Ancient Einkorn “Wheat” Lenwood Farms near Connell, Washington
Ancient Einkorn “Wheat”
Lenwood Farms near Connell, Washington

The advent of widespread use of grains for food can only be estimated, but archaeological evidence indicates humans in eastern Africa mixed crushed primitive wheats and barleys with water to form gruel as early as 100,000 years ago. Cooking on heated stones, with embers, and in other ways enabled the roasting and toasting of grains to enhance flavors, but the revolutionary advent of fire-resistant earthenware pots in the Middle East by the eighth millennium BC fostered a significant advancement in food supply, culture, and population growth. Grains boiled in water made possible a savory array of pottages, soups, and stews, with the softened food especially benefiting the very young and elderly. No culinary advance since the invention of earthenware has had such a salutary effect on cooking methods.

Cultivation of cereal grains has been integral to humanity’s advance since time immemorial. Cereals, named for the Roman goddess of fertility, Ceres, are not only nutritious but also adaptable to a wide range of climates and soil conditions. The ancestral range of modern cereal grains stretched along the Fertile Crescent from the Anatolian slopes of southeastern Turkey—where locals believe Adam first tilled the ground, eastward across Transcaucasia and Mesopotamia to Kashmir and south to Ethiopia. This vast region is notable for long, hot summers and mild, moist winters which was ideal for the emergence of large-seeded cereals that became the principal foods sources that fueled human expansion throughout the world. The advent of grain cultivation through the replenishment of soils by annual flooding coincided with animal husbandry as villagers sought to prevent creatures of horn and hoof from damaging grain fields by domesticating them and harnessing their labor.
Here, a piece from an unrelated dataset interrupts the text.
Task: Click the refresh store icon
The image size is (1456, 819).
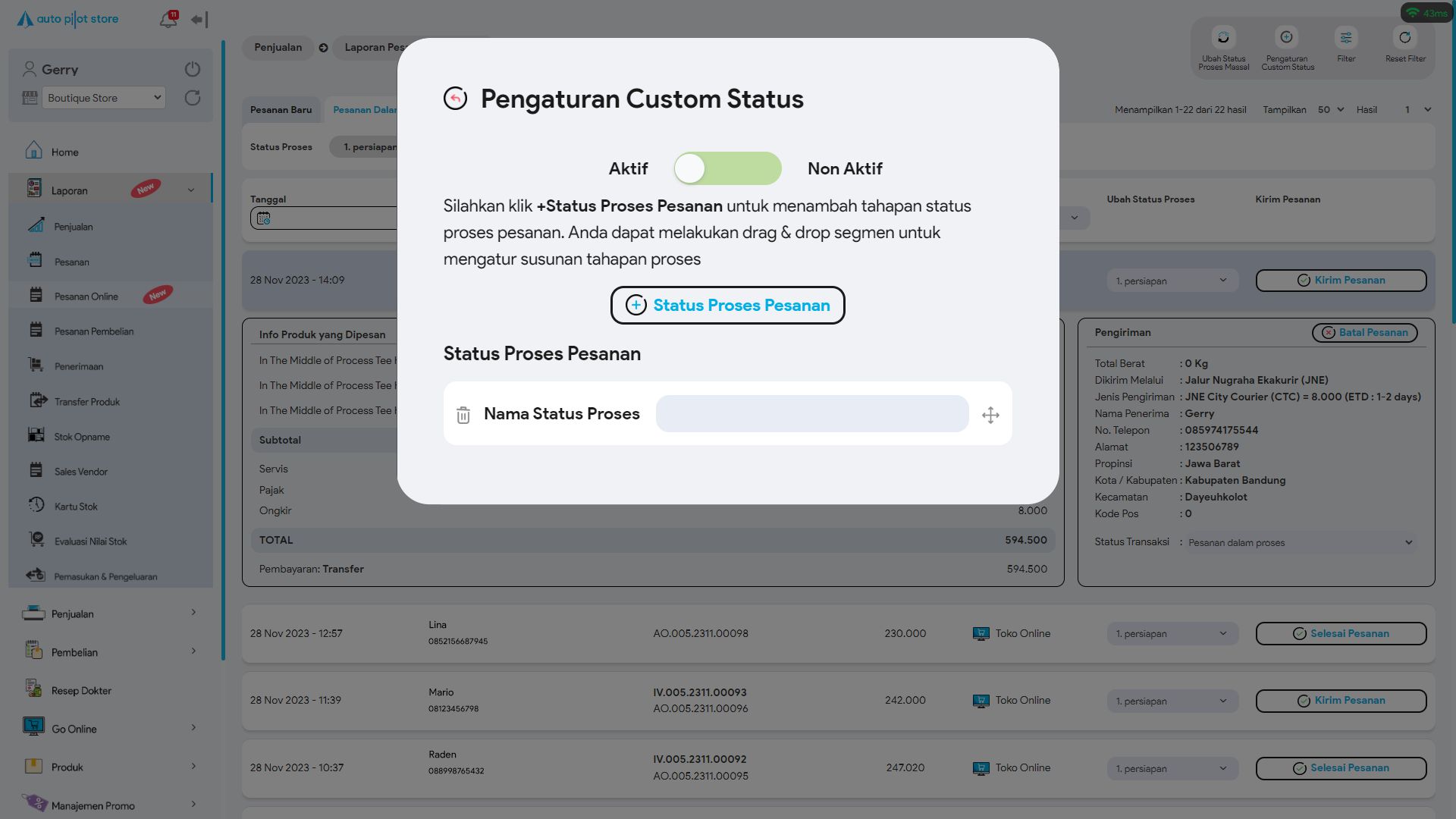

These developments spurred the Neolithic Revolution in Upper Mesopotamia approximately 9000 BC and represented the key breakthrough in civilization that led to settlements with gardens and livestock that led in turn to food surpluses and the rise of settled, urban populations.


Ancient Purple Egyptian Barley

The transition involving environmental, religious, and other profound influences was by no means rapid. Several thousand years transpired before hunting and gathering yielded to agriculture in the Middle East, and in some parts of the world Neolithic lifeways have endured into modern times even as wheat, barley, rice, maize and other cereal grains account today for approximately half of humanity’s caloric intake. By 5000 BC these primitive self-pollinating plants—capable of evolving more rapidly than any other known organism, had spread along the Mediterranean coast to the Iberian Peninsula and north of the Caucasus Mountains. Some two thousand years later wheat reached the British Isles. Dispersion of cereal grains by wind, animals, and other natural processes was inexorable if slow—perhaps a thousand yards per year on average. Successive plant selections by early farmers led to earlier maturing stands with characteristics unique to each region. These ancient landrace wheats gained a foothold in central Europe and Scandinavia by about 3000 BC via the Danube, Rhine, and Dnieper river valleys.